ZU ERLEDIGENDE AUFGABEN>
- 1) Schreiben Sie aus dem Kommentar zu Steingart alles von „Aufgrund des Riesenerfolgs“ bis hinunter zu „noch vergleichsweise gering.“ wortgetreu ab.
- 2) Geben Sie anhand des Kommentars zu Steingart an, in welcher Form sein Morning-Newsletter vor kurzem herauskam und was daraus wurde.

VORLIEGENDER TEXT>

#####

Kommentar zu Steingart – Welche Gründe sorgten wirklich für sein Aus?

Bei der Handelsblatt Media Group dürfte es gestern nicht nur um das weltweite Börsenbeben gegangen sein. Es gab auch eine gewaltige interne Eruption. Denn der Zukunfts-Mann des Medienunternehmens, das vor kurzem noch Verlagsgruppe Handelsblatt hieß, steht plötzlich und völlig überraschend vor dem Aus. Gerade mutmaßten namhafte Medienbeobachter noch: „Jetzt kommt Steingart 2.0“. Und auf einmal ist laut Spiegel, von dem er ja kommt, alles vorbei.

Vor wenigen Tagen zog der Handelsblatt-Chef in ein neues, modernes Gebäude ein. Jetzt scheint es so, als müsste der König aus seinem Medienschloss unehrenhaft vertrieben werden, nachdem er vor ein paar Stunden erst seine Sachen ausgepackt hatte. Handelsblatt ohne Steingart, für viele undenkbar. Das ihm dabei ausgerechnet sein Morning-Briefing zum Verhängnis wird und nicht seine manches mal übertrieben wirkende Selbstdarstellung, das ist nur schwer vorstellbar.

Aufgrund des Riesenerfolgs kam sein Morning-Newsletter vor kurzem erst in Buchform heraus und wurde zum Bestseller. Angesichts der Tatsache, dass Steingart innerhalb der Medienszene in den letzten Jahren zum Superstar wurde, zum Friedrich Nietzsche des Wirtschaftsjournalismus, dann ist das jetzige Medienecho noch vergleichsweise gering.

Wenn es wirklich bei dem Zerwürfnis um seinen nicht unoriginellen Kommentar zum Verhältnis Schulz/Gabriel geht, dann wäre das ein handfester Medienskandal. Zwar hat Steingart seinen wenig begründeten Kommentar einigermaßen rustikal geschrieben, doch ein Ironie-Verbot wäre irgendwie neu im Düsseldorfer Unternehmen. Eigentlich handelt es sich sogar nur um eine harmlose metaphorische Glosse.

#####

BEREITGESTELLTE DATEN>
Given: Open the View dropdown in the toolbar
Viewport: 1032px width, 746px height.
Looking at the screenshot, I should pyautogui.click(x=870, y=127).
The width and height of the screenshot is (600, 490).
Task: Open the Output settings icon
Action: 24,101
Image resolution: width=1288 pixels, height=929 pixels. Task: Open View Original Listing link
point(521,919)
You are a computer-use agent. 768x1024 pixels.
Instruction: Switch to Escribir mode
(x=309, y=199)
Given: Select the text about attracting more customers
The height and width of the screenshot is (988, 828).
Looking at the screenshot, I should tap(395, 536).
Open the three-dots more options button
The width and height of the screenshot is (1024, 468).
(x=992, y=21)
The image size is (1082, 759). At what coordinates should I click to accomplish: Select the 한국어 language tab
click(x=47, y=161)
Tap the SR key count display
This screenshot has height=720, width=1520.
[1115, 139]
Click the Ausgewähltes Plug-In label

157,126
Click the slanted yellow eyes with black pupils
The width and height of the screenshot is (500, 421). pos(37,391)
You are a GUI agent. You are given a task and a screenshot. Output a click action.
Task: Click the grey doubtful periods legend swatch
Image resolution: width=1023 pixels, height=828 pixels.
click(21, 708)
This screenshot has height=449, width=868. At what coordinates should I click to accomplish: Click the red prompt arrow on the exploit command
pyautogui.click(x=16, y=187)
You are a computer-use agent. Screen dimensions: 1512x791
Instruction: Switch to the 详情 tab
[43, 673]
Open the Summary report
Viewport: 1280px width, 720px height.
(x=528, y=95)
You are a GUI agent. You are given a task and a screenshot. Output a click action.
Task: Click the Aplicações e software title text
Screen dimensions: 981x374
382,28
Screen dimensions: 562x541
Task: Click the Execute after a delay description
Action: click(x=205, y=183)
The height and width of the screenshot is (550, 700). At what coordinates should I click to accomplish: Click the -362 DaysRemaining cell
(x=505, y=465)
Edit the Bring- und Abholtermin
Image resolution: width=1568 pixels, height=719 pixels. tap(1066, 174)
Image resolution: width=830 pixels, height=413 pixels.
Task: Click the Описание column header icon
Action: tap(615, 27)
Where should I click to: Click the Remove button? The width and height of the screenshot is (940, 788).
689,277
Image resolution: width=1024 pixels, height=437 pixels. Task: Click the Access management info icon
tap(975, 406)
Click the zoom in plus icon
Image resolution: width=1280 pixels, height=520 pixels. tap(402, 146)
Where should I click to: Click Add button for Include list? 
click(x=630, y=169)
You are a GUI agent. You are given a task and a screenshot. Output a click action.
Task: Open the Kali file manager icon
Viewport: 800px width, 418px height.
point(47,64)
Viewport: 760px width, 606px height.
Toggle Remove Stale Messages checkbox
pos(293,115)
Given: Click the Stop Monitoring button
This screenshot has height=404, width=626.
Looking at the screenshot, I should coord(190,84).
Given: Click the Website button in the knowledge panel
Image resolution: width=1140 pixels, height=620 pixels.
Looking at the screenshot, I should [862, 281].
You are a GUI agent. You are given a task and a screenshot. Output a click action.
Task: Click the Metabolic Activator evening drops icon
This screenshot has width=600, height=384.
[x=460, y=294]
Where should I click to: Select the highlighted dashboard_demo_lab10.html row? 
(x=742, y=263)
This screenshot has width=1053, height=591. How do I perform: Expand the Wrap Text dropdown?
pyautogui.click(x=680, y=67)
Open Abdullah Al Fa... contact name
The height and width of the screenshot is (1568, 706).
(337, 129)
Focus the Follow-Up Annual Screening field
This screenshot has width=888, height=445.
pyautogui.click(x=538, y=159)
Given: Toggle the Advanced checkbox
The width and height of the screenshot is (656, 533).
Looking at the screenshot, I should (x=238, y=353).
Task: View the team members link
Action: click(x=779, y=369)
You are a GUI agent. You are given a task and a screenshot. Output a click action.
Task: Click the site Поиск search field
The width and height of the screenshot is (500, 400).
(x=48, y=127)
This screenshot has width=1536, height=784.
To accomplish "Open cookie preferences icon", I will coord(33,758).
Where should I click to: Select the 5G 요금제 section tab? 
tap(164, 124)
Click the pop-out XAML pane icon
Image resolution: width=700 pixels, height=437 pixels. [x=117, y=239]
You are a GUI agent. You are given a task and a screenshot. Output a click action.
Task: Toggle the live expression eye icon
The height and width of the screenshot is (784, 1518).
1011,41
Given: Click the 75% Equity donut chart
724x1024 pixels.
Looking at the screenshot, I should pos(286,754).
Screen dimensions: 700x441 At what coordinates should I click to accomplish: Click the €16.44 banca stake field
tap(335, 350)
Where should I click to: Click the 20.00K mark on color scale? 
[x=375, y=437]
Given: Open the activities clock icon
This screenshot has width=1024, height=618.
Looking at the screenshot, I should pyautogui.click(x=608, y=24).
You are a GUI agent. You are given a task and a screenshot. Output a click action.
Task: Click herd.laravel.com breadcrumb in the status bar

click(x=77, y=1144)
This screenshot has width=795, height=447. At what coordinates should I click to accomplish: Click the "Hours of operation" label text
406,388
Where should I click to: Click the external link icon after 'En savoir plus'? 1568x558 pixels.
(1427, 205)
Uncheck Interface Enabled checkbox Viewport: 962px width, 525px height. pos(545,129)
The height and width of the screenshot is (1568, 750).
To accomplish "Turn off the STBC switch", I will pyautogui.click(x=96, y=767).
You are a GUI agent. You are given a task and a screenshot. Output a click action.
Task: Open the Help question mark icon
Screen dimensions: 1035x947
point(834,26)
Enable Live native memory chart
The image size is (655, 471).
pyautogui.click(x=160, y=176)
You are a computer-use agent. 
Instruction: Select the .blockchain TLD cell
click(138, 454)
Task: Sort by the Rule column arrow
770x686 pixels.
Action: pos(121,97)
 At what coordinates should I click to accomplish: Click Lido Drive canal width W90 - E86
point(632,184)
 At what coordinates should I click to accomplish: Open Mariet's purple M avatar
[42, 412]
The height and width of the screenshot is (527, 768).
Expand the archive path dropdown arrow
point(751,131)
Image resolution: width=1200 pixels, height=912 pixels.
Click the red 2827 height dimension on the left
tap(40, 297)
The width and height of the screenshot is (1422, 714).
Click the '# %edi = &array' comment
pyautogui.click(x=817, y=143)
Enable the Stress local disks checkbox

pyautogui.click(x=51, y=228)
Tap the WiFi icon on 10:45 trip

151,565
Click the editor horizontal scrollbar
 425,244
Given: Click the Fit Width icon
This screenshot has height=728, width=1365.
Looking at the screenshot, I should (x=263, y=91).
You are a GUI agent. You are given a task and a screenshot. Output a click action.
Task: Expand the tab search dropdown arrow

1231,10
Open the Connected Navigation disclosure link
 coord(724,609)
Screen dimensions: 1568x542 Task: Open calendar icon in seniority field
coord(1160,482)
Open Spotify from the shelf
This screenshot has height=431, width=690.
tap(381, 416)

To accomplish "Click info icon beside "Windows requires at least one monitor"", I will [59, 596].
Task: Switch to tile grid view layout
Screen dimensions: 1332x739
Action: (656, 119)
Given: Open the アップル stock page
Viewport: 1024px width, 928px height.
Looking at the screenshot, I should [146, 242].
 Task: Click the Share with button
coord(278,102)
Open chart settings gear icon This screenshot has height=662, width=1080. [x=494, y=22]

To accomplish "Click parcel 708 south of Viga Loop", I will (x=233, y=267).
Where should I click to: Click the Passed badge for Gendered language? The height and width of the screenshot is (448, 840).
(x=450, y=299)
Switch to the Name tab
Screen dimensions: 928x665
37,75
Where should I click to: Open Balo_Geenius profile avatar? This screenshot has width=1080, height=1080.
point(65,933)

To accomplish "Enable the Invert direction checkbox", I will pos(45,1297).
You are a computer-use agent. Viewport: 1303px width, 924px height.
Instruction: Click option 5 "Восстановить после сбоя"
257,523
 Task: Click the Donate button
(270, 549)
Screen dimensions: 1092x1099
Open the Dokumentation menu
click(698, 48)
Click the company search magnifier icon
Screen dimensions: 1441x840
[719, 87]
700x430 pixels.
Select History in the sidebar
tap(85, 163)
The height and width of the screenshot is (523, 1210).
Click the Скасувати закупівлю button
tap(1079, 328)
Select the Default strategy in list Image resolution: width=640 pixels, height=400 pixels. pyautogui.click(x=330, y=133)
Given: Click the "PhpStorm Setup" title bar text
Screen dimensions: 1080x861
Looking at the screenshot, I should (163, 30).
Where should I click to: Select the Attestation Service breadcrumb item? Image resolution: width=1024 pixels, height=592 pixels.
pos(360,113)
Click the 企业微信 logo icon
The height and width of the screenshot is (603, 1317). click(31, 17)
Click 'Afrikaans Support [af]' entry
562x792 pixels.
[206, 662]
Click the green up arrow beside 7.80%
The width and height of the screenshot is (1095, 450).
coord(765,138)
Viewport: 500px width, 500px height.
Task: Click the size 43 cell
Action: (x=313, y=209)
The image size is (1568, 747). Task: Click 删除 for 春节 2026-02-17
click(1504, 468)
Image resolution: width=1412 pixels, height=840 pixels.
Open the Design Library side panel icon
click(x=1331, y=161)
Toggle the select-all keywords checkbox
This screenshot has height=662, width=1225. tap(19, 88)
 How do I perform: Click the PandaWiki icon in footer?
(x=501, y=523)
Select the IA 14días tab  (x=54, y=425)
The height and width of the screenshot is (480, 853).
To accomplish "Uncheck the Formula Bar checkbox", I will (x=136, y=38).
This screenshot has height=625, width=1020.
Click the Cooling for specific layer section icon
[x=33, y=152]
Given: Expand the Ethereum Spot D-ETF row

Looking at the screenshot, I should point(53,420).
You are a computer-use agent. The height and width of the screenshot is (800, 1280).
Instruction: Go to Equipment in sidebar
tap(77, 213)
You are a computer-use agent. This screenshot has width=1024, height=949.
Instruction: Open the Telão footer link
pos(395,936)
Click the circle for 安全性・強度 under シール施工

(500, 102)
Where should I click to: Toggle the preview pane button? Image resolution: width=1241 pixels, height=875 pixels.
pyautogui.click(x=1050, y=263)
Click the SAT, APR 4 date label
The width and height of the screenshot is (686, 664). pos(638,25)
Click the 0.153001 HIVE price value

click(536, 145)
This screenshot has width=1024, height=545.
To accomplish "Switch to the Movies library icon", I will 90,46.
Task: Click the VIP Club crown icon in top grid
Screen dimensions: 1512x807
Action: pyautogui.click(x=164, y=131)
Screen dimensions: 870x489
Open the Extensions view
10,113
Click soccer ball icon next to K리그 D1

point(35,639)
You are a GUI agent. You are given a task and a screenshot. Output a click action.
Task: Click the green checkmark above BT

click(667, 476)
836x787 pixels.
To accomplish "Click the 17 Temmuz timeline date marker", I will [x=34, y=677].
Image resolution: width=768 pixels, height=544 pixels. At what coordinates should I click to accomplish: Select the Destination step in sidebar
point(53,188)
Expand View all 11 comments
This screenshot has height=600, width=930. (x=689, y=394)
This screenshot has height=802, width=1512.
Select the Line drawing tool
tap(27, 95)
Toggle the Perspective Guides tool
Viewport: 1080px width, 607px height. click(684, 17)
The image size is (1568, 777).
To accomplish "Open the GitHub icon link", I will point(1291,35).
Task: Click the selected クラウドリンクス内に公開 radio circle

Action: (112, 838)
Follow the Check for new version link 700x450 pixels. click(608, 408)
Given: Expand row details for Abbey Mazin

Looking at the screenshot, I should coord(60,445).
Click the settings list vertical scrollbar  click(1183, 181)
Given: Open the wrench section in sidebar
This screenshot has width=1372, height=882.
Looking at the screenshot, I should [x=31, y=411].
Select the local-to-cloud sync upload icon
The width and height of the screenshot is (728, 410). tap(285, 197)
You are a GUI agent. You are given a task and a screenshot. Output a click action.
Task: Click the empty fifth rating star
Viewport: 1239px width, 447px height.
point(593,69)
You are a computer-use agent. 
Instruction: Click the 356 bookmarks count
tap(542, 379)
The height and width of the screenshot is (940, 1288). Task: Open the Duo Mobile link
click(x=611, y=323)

#####

ERGEBNISSE>
- 1)
Aufgrund des Riesenerfolgs kam sein Morning-Newsletter vor kurzem erst in Buchform heraus und wurde zum Bestseller. Angesichts der Tatsache, dass Steingart innerhalb der Medienszene in den letzten Jahren zum Superstar wurde, zum Friedrich Nietzsche des Wirtschaftsjournalismus, dann ist das jetzige Medienecho noch vergleichsweise gering.

- 2) Der Morning-Newsletter kam in Buchform heraus und wurde zum Bestseller.